In regards to the authors
Sai Guruju is working as a Lead Member of Technical Employees at Salesforce. He has over 7 years of expertise in software program and ML engineering with a concentrate on scalable NLP and speech options. He accomplished his Bachelor’s of Know-how in EE from IIT-Delhi, and has printed his work at InterSpeech 2021 and AdNLP 2024.

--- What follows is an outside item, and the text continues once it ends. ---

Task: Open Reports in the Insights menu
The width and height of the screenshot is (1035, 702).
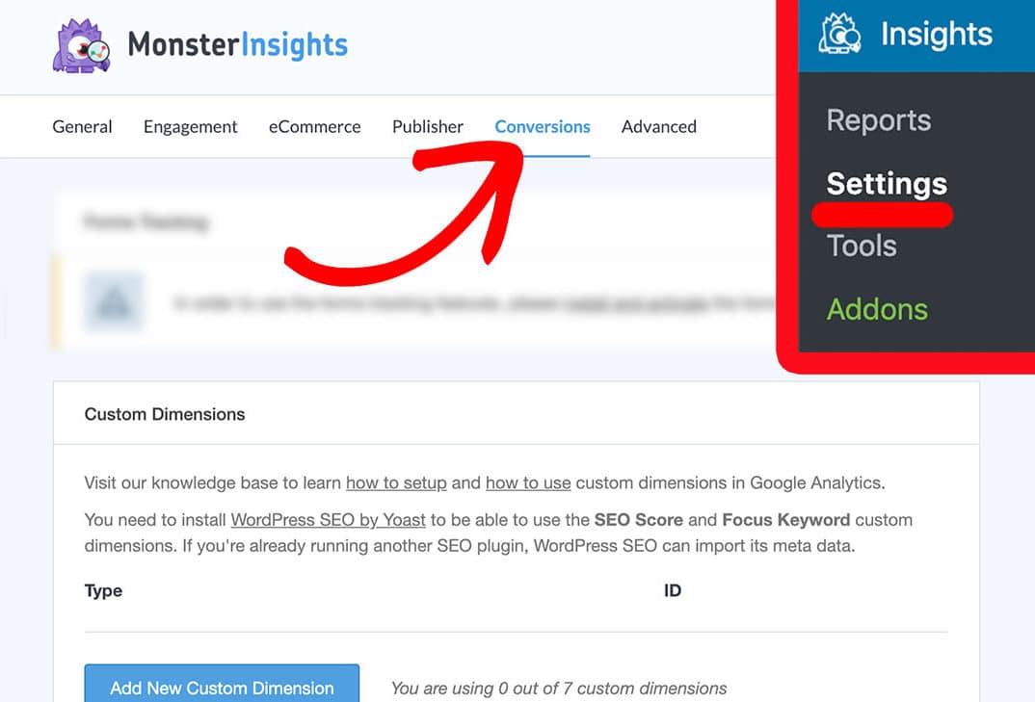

Nitin Surya is working as a Lead Member of Technical Employees at Salesforce. He has over 8 years of expertise in software program and machine studying engineering, accomplished his Bachelor’s of Know-how in CS from VIT College, with an MS in CS (with a serious in Synthetic Intelligence and Machine Studying) from the College of Illinois Chicago. He has three patents pending, and has printed and contributed to papers on the CoRL Convention.
Srikanta Prasad is a Senior Supervisor in Product Administration specializing in generative AI options, with over 20 years of expertise throughout semiconductors, aerospace, aviation, print media, and software program know-how. At Salesforce, he leads mannequin internet hosting and inference initiatives, specializing in LLM inference serving, LLMOps, and scalable AI deployments. Srikanta holds an MBA from the College of North Carolina and an MS from the Nationwide College of Singapore.
Rielah De Jesus is a Principal Options Architect at AWS who has efficiently helped varied enterprise prospects within the DC, Maryland, and Virginia space transfer to the cloud. In her present function, she acts as a buyer advocate and technical advisor targeted on serving to organizations like Salesforce obtain success on the AWS platform. She can be a staunch supporter of girls in IT and could be very keen about discovering methods to creatively use know-how and information to resolve on a regular basis challenges.